1. Estrés
El agobio del día a día, la rutina, la carga familiar y laboral… hay mil y un factores alojados en nuestra vida que influyen de una forma negativa en la creatividad.

2. Falta de motivación
Cuando perdemos la motivación, la ilusión, las ganas, con ellas también se está escapando nuestra creatividad. No hay trabajador más creativo que un trabajador motivado y apasionado por su trabajo. Quizás has perdido la base que sustenta todo lo demás… y tienes que luchar por recuperarla.

3. Falta de tiempo
Es uno de los mayores asesinos de la creatividad: el tiempo. Tenerlo demasiado limitado (tanto que puede llegar a resultar agobiante) para hacer un determinado trabajo, puede aniquilar nuestra creatividad aunque sólo sea de una forma pasajera. Es mejor dedicar a las cosas el tiempo que se merecen.

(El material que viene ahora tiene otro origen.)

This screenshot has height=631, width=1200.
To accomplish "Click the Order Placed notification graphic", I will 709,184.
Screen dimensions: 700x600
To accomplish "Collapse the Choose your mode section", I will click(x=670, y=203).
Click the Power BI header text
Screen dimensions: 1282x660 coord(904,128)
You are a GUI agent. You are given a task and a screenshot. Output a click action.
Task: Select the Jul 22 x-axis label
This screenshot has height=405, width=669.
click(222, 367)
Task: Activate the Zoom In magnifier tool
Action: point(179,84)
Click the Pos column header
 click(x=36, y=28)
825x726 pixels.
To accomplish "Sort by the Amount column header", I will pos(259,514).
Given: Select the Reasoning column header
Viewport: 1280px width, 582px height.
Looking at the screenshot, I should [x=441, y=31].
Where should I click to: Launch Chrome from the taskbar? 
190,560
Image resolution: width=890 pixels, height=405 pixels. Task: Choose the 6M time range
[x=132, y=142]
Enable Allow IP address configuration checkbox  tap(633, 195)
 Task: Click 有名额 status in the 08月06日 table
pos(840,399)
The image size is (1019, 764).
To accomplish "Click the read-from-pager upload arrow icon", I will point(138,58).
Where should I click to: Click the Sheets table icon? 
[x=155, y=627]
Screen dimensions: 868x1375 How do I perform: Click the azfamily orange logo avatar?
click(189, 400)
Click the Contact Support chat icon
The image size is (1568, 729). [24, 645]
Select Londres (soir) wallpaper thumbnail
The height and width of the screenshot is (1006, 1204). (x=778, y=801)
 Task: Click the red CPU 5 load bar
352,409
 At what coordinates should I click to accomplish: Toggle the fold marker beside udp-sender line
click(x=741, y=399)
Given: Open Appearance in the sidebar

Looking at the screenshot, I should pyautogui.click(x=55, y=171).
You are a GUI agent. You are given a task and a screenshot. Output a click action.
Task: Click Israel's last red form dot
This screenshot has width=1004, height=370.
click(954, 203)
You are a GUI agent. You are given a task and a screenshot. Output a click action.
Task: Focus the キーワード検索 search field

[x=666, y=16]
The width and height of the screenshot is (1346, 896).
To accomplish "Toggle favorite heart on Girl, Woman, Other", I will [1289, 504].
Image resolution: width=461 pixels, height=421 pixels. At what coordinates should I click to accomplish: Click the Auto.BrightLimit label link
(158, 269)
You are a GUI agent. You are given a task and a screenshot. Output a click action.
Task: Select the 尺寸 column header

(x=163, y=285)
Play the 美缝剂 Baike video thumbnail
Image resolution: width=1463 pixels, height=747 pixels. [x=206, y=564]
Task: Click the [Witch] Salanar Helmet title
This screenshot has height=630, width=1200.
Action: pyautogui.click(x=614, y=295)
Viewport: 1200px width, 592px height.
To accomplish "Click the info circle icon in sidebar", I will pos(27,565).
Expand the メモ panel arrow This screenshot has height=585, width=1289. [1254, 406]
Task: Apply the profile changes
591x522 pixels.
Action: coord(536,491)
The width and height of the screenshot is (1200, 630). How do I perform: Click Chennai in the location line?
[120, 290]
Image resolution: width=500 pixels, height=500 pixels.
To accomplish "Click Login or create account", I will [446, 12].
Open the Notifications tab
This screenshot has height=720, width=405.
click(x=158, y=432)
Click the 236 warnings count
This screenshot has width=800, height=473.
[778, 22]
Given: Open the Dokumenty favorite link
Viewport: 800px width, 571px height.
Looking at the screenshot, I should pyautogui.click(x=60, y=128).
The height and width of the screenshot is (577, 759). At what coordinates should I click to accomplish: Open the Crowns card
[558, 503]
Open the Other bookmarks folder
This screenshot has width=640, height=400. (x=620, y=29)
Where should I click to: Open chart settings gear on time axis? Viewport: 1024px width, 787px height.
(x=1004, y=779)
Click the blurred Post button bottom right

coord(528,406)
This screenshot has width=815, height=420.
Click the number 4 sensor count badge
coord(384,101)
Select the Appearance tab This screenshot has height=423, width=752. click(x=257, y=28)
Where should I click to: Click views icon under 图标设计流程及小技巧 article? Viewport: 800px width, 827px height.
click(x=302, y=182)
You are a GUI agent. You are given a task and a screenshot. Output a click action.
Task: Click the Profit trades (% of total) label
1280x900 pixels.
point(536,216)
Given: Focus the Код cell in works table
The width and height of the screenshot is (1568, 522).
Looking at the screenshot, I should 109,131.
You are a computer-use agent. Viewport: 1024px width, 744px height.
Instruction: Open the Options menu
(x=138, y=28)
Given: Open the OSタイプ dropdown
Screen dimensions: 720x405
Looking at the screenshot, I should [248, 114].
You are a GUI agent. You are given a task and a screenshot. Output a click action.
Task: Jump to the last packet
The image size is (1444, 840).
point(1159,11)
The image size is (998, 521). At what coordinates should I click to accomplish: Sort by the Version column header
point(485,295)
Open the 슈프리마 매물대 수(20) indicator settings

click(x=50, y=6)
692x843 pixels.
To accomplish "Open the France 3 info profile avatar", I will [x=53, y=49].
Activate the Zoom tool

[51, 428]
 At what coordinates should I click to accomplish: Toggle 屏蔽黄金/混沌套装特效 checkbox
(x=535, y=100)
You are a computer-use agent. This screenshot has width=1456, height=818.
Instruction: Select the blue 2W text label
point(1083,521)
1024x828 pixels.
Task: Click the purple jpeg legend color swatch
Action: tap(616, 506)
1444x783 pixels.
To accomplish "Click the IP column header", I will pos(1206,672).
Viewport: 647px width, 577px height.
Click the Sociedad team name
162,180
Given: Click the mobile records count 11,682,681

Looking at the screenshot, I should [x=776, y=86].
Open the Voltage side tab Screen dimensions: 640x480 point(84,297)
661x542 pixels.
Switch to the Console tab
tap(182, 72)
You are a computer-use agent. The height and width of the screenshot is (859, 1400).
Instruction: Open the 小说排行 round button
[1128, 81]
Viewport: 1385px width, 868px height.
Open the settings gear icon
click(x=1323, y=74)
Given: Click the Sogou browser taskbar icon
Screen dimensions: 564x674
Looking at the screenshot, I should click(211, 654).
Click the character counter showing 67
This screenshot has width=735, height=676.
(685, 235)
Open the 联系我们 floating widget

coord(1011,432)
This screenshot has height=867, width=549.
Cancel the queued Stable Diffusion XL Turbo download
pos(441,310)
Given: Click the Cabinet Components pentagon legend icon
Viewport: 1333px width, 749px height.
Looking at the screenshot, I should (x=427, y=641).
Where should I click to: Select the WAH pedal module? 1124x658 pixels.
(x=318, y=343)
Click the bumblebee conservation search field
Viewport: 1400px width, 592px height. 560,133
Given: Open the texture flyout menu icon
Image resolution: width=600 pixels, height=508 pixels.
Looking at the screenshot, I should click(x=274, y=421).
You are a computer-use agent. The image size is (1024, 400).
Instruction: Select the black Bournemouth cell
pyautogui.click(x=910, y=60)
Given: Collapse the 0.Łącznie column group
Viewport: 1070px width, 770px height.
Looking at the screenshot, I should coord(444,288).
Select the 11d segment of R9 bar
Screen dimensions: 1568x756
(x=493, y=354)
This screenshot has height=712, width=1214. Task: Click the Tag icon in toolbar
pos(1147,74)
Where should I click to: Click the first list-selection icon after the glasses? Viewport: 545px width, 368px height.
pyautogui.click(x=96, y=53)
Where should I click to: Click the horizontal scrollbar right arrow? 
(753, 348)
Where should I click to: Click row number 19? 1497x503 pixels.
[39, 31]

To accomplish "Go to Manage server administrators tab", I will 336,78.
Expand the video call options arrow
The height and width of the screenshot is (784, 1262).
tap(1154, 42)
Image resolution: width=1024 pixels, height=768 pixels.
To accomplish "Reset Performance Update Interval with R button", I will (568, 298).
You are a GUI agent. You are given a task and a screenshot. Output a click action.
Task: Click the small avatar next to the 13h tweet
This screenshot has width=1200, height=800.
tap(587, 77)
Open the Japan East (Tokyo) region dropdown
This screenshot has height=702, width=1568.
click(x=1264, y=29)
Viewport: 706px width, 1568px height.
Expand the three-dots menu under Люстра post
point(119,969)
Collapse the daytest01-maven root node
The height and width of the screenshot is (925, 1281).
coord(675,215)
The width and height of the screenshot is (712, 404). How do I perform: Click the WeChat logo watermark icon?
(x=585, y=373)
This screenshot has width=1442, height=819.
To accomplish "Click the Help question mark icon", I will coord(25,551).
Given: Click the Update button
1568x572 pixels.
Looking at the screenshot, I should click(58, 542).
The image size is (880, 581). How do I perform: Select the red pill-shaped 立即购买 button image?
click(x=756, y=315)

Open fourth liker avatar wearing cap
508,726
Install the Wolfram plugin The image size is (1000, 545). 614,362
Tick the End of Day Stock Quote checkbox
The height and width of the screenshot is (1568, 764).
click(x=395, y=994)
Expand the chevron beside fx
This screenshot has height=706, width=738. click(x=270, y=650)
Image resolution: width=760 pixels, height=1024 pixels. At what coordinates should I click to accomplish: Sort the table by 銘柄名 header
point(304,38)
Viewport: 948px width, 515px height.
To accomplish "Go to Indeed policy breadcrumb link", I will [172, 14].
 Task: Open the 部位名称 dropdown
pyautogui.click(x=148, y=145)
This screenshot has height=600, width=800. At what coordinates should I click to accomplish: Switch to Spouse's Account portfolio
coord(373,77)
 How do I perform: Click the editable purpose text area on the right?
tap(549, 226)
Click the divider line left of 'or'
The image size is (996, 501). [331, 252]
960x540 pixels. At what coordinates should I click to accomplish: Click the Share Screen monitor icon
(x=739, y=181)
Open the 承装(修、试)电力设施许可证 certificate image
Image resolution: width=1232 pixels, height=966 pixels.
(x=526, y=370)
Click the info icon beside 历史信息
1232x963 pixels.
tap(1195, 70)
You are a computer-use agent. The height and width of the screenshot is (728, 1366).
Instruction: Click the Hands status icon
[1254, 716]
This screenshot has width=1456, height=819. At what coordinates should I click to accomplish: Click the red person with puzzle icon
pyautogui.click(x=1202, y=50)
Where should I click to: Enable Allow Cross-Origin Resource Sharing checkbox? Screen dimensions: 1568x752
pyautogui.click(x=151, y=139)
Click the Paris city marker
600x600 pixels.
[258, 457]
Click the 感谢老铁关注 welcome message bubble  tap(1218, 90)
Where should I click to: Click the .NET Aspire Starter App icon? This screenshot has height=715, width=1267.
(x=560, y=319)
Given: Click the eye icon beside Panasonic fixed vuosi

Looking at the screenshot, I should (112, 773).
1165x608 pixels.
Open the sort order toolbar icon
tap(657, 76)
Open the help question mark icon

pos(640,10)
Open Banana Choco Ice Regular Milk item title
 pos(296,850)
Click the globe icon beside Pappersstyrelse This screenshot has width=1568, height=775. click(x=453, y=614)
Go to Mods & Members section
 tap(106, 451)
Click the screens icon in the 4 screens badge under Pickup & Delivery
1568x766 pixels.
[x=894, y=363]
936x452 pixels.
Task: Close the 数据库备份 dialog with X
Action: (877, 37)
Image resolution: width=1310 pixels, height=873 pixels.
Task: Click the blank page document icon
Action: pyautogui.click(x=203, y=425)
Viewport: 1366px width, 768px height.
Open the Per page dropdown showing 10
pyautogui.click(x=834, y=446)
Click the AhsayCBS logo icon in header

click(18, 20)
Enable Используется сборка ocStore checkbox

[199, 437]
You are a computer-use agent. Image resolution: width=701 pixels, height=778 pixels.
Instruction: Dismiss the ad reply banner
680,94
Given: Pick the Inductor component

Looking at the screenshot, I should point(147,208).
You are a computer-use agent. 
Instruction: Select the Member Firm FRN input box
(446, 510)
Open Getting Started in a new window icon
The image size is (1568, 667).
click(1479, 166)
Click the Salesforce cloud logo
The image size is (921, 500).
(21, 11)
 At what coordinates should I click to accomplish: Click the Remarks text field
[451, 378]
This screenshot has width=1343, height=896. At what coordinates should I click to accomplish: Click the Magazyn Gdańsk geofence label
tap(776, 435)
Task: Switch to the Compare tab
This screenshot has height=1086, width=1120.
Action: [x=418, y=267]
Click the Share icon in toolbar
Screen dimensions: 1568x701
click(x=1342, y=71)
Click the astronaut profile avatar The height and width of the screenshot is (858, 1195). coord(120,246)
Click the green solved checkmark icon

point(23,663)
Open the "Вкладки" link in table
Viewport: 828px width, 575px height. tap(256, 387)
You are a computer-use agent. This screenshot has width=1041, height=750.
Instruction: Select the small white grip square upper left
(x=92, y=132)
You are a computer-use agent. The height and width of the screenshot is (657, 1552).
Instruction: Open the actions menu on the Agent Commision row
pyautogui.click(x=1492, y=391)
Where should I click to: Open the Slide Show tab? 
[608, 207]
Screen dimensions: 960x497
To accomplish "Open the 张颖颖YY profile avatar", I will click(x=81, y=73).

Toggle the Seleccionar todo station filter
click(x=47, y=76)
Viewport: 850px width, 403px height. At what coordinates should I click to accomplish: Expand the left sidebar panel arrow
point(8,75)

4. Estilo de vida deficiente
Puede que hayas dejado de lado todas esas cosas que antes te inspiraban y las has cambiado por otras más simples y anodinas. Continúa yendo al cine como antes lo hacías, lee, escucha música, acude a charlas… no sabes dónde puedes encontrar la inspiración. Ya se sabe que es siempre “donde menos te lo esperas”.